The cap 24 is mold-formed from plastic material, which may be polyethylene, and includes a solid circular end face 50 and a cylindrical collar 52 extending to one side of the circumference of the end face. Outwardly projecting ridge 54 extends around collar 52. As illustrated, the diameter of the collar is less than the diameter of the end face and is essentially equal to the interior diameter of cylindrical portion 36. The outer end 56 of collar 52 may be inwardly tapered in order to facilitate insertion of the collar into the open end of portion 36. The cap is snap-fitted into the end of portion 36 with ridge 54 extending into the groove 48 and the circumferential edge of the end face 50 resting on end 38 of the sleeve body.
The concrete beam connector sleeve 10 is used to secure an end of a spandrel 14 in recess 16 of cast concrete column 12. Typically, a pair of sleeves 10 are cast side by side at the same height in column 12 opposite recess 16 and are used to secure the ends of a pair of spandrels in the recess. The two spandrels extend in opposite directions away from the column and are fitted within the recess. FIG. 1 of the drawings illustrates the connection used to secure the end of one spandrel 14 to column 12.
During casting of the column 12 a sleeve 10 shown in FIGS. 2-4 is fitted in the column mold at a proper location adjacent to the mold part defining recess 16. Part of the end portion 28 may be trimmed from body 26 so that the body has appropriate length equal to the width of the column at the recess. In this way, the sleeve 10 may be adjusted in length for use in different thickness columns, as required. With the proper length sleeve mounted in place in the mold for column 10, the column is cast leaving the interior of the sleeve hollow.
Spandrels 14 are conventionally cast with ferrule insert plates 20 in place at the ends of the spandrels at suitable locations for securing the spandrels to columns. The insert plates 20 include anchor members 58 extending into the body of the spandrel and a flat metal plate 60 with a hollow threaded sleeve 62 extending into the body of the spandrel. Prior to erecting the spandrel on supporting columns, rods 18 are threaded into sleeves 62.
As illustrated in FIGS. 2 and 3, the funnel portion 32 of sleeve 10 joins the rod guide portion 34 at an intersection 72 extending completely around the circumference of the sleeve 10. The funnel portion extends into the flat sides of the rod guide portion 34 to ends 74 located adjacent step 40. The ends 76 of rod guide portion at the top and bottom of the portion extend into the funnel portion and are located further away from step 40 than ends 74. The intersection 72 includes four U-shaped sections extending around the circumference of the sleeve with apexes at ends 74 and 76.
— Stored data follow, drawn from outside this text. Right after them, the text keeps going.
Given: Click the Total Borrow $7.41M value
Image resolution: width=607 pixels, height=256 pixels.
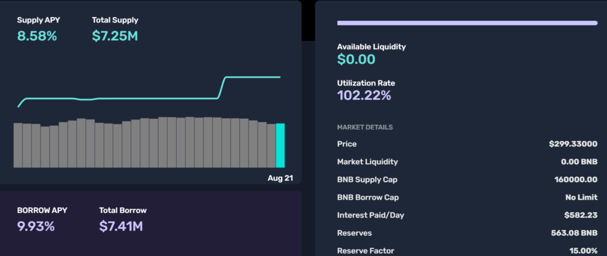Looking at the screenshot, I should tap(121, 226).
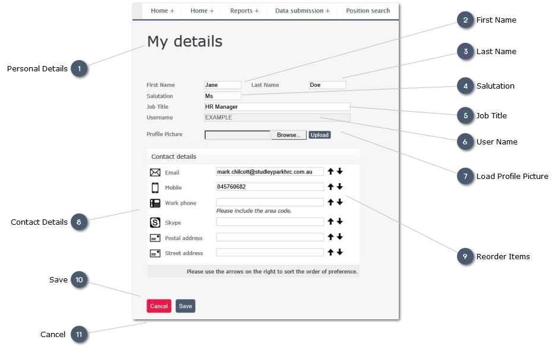Click the red Cancel button

point(159,306)
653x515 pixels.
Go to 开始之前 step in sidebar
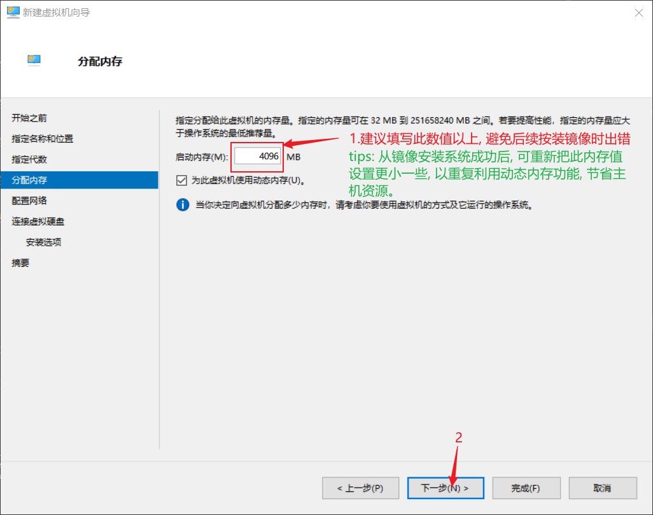tap(29, 118)
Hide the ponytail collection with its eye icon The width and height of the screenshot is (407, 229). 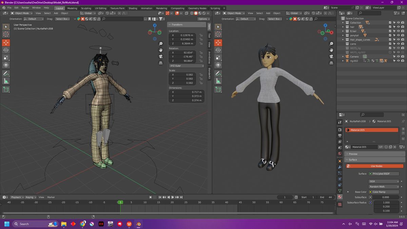(x=398, y=35)
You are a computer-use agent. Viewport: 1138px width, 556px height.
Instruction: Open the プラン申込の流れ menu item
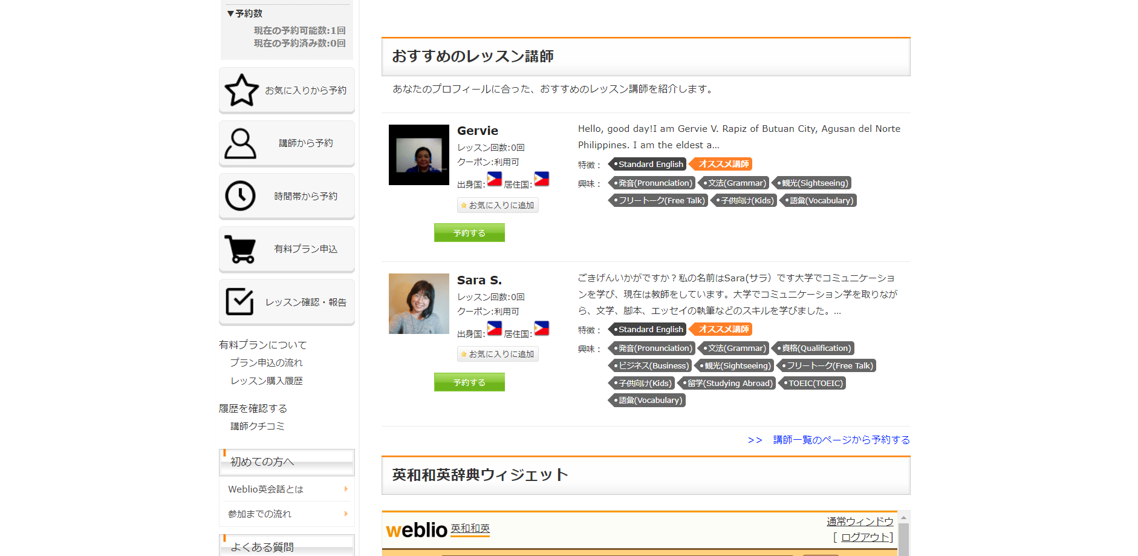point(266,362)
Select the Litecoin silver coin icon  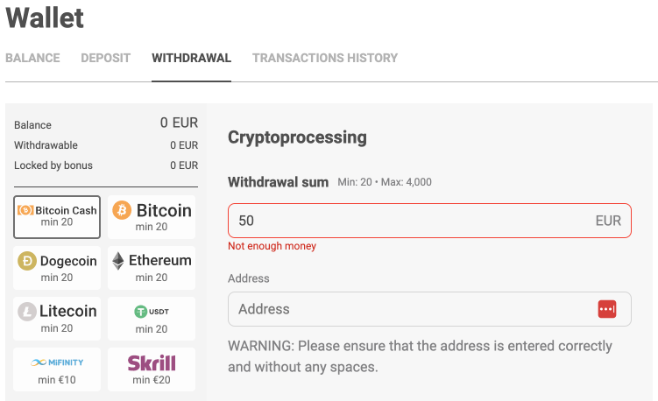[x=27, y=312]
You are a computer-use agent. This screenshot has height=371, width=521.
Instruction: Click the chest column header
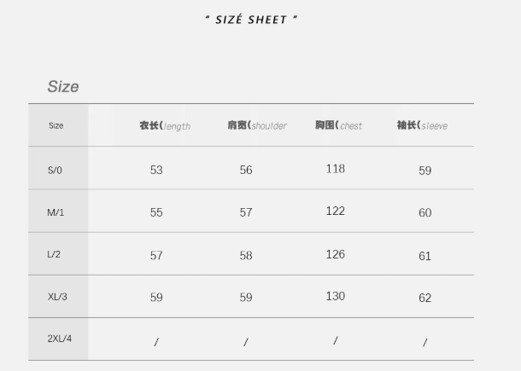(338, 125)
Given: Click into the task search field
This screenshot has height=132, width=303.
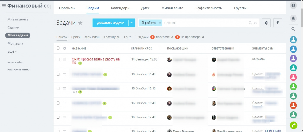Looking at the screenshot, I should click(x=207, y=23).
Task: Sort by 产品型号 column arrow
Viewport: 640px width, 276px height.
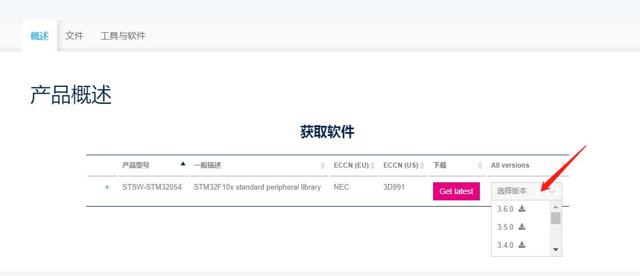Action: 183,164
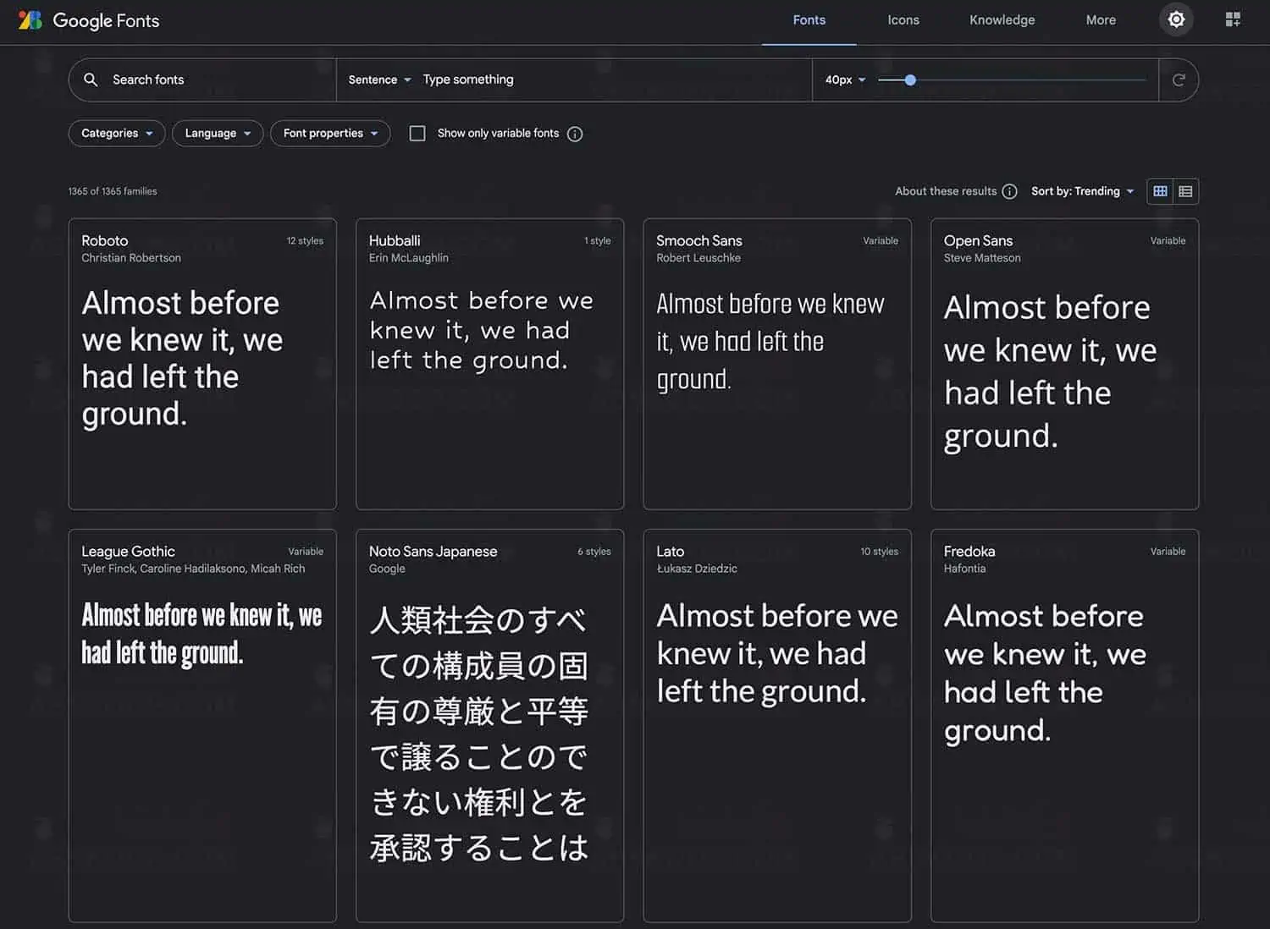Open the Language filter dropdown
The image size is (1270, 929).
click(x=217, y=133)
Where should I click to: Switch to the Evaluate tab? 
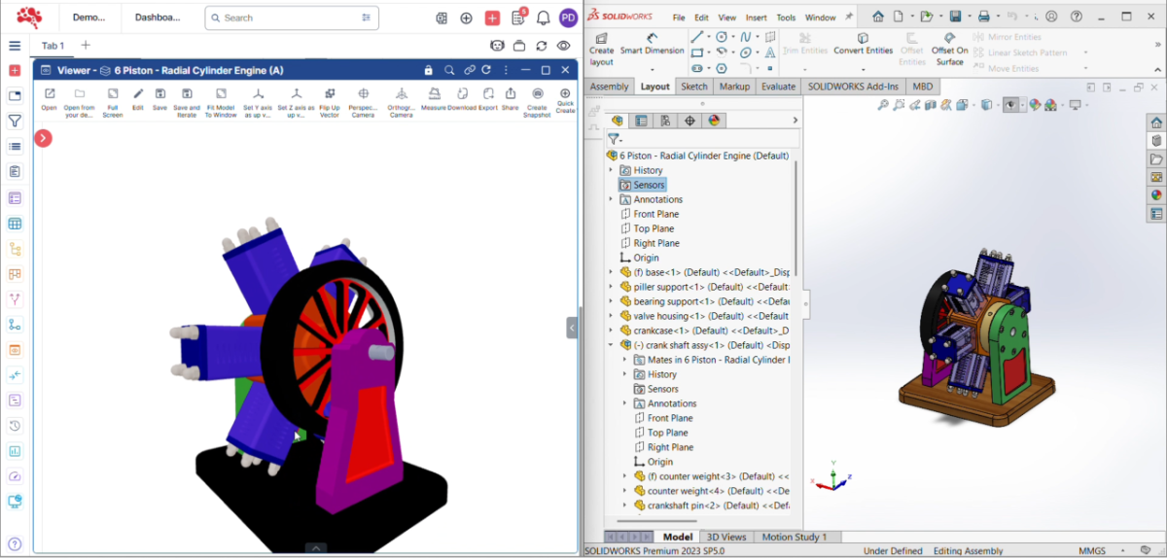[778, 87]
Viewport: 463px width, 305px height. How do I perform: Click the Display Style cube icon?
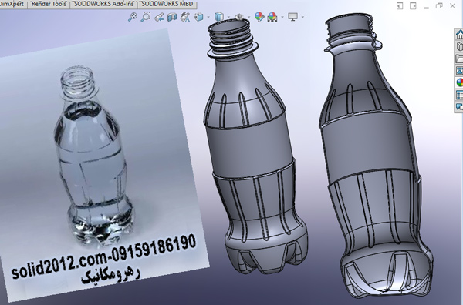[x=219, y=17]
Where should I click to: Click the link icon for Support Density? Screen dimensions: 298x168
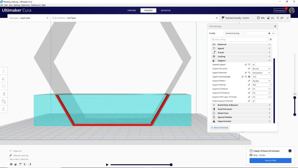pos(249,85)
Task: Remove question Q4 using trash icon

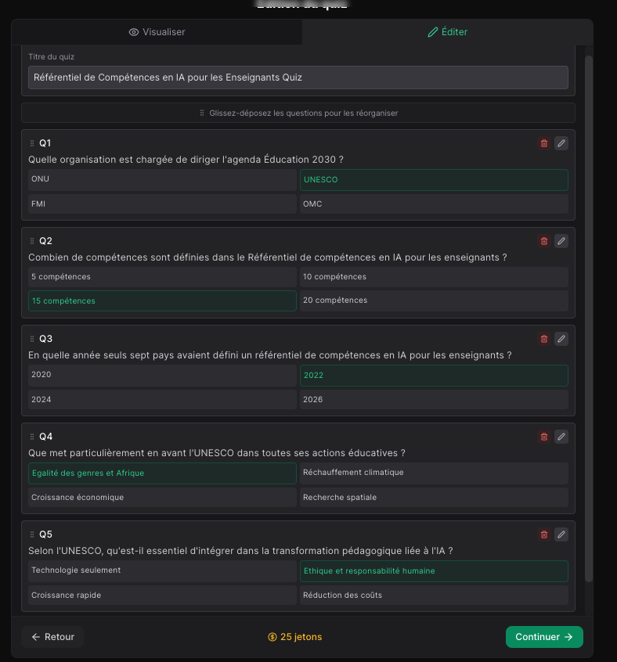Action: [544, 437]
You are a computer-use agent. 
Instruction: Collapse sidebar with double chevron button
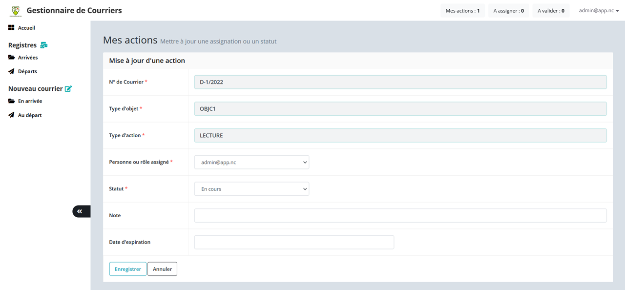click(x=80, y=211)
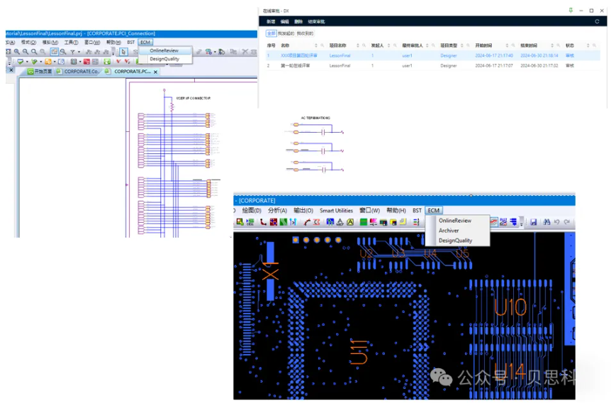611x403 pixels.
Task: Click the refresh icon in the review window
Action: click(597, 22)
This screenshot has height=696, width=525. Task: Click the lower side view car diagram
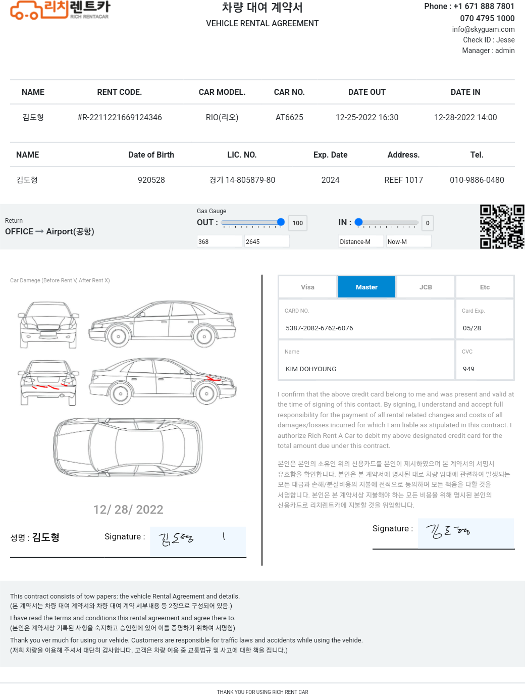pyautogui.click(x=163, y=381)
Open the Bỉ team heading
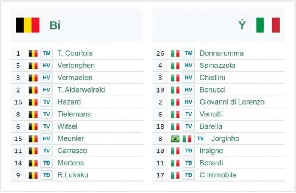The width and height of the screenshot is (296, 193). pos(55,25)
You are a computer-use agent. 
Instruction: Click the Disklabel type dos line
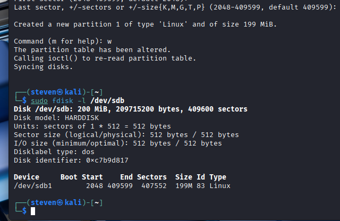[x=48, y=151]
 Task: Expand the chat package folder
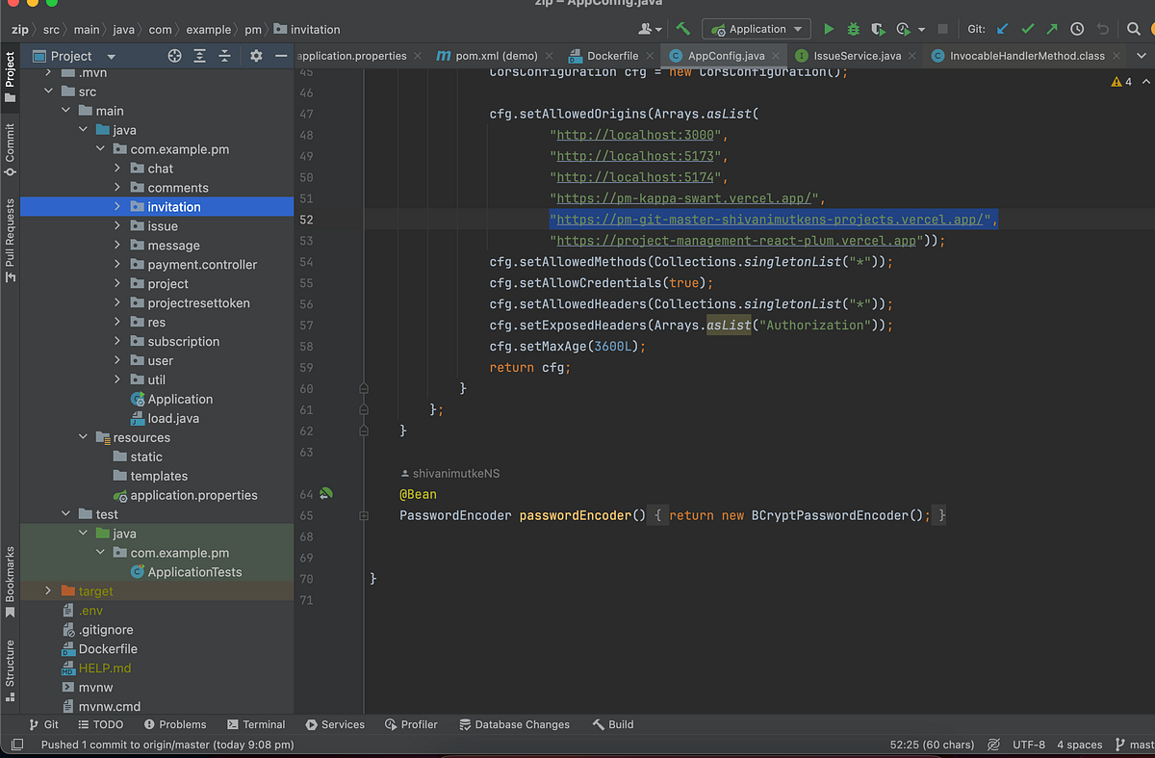tap(117, 169)
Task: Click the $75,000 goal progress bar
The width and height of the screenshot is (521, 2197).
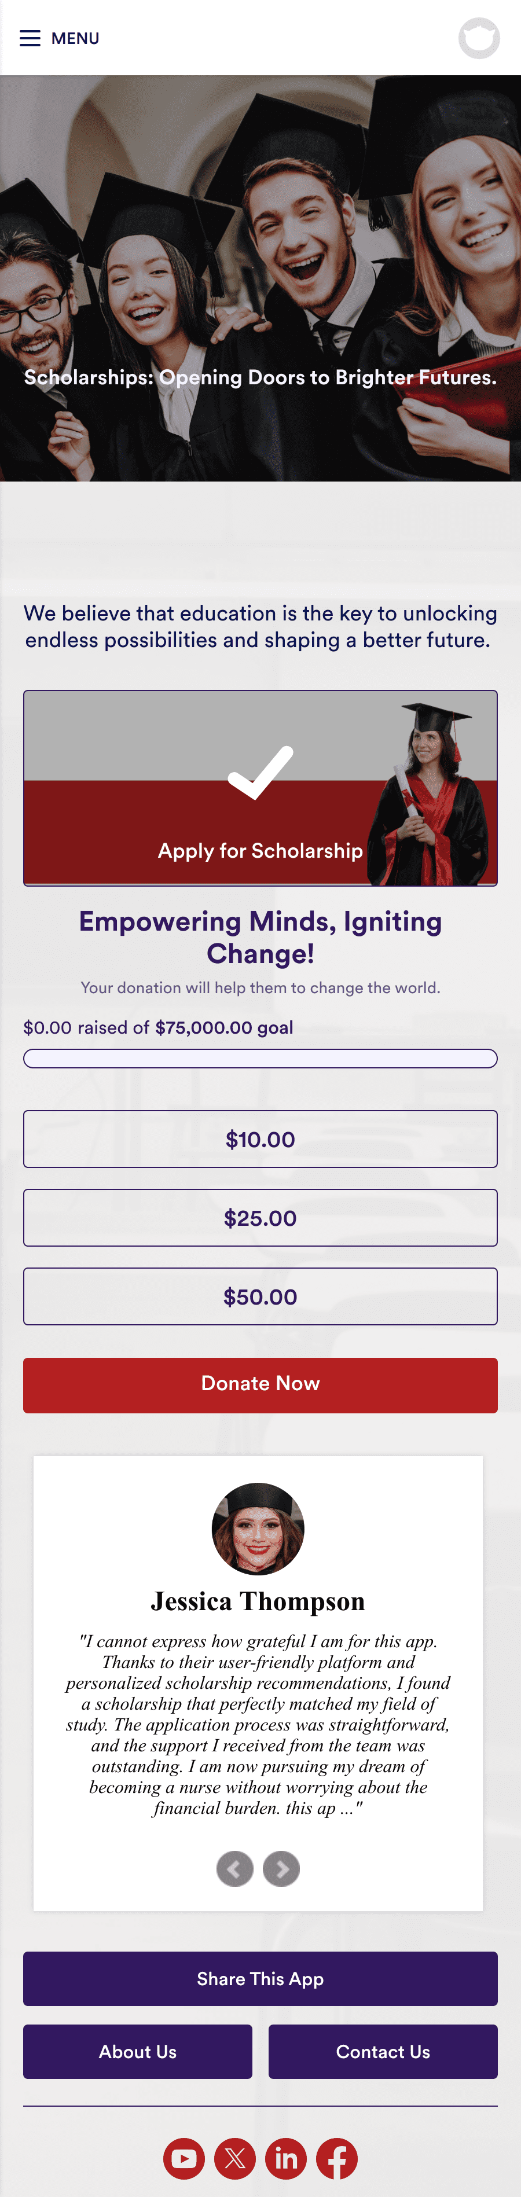Action: click(260, 1058)
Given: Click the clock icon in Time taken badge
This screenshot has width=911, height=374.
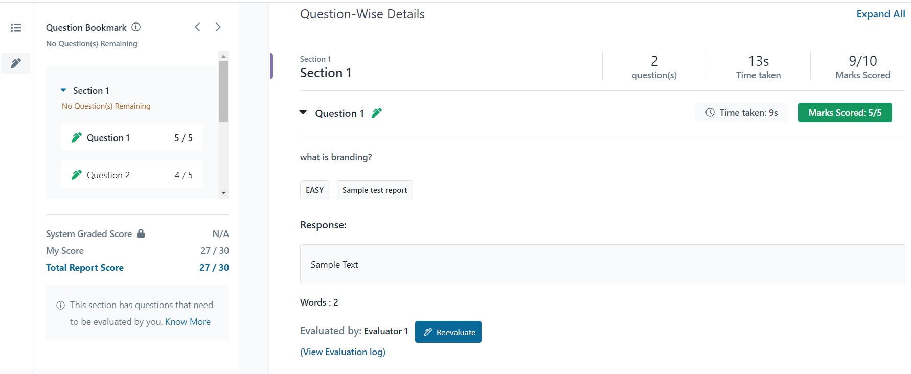Looking at the screenshot, I should pyautogui.click(x=710, y=113).
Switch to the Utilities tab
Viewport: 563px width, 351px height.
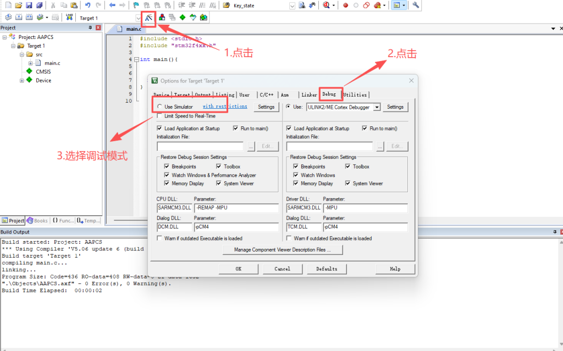[355, 94]
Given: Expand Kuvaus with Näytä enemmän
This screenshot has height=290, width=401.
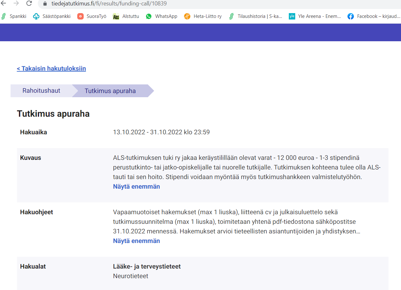Looking at the screenshot, I should tap(137, 186).
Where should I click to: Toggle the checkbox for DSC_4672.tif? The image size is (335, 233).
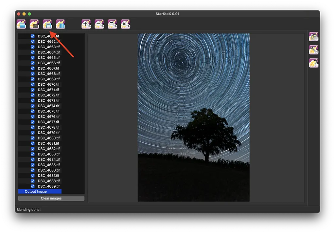click(x=33, y=95)
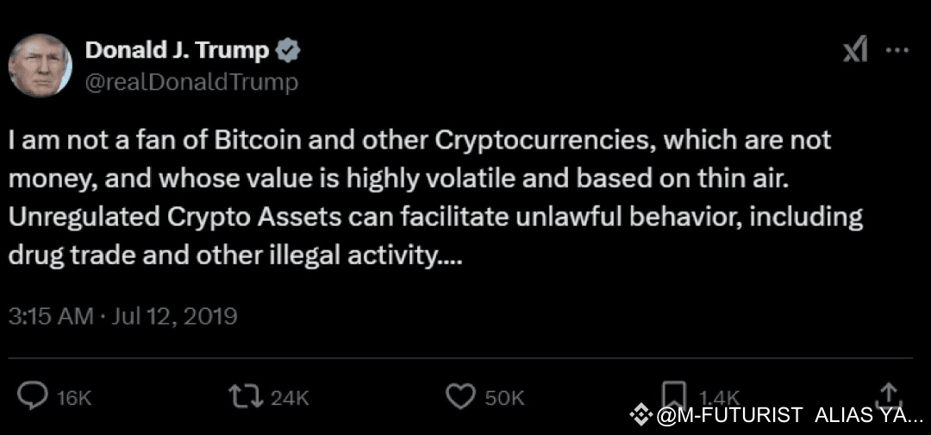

Spandrel 14 is mounted on a pair of erected columns 12 in recesses 16 by elevating the spandrel and placing the bottoms of the ends of the spandrel in the column recesses and then rotating the spandrel into the recesses. Bearing pads 64 are positioned between the spandrel and the column. During this mounting, the free ends of threaded rods 18 are easily piloted into the large dimension ends of the sleeves 10 opening into the recesses 16. Rotation of the spandrels into the recesses extends the rods 18 through the interiors of the sleeves so that the free ends project beyond steps 40 within large dimension tubular portions 36 as illustrated.
During this operation, the free ends of the rods engage the interior sides of the sleeves. The tough low friction interior walls of plastic bodies 26 guide the ends of the rods through the body, into rod guide portion and past steps 40 without damaging the threads.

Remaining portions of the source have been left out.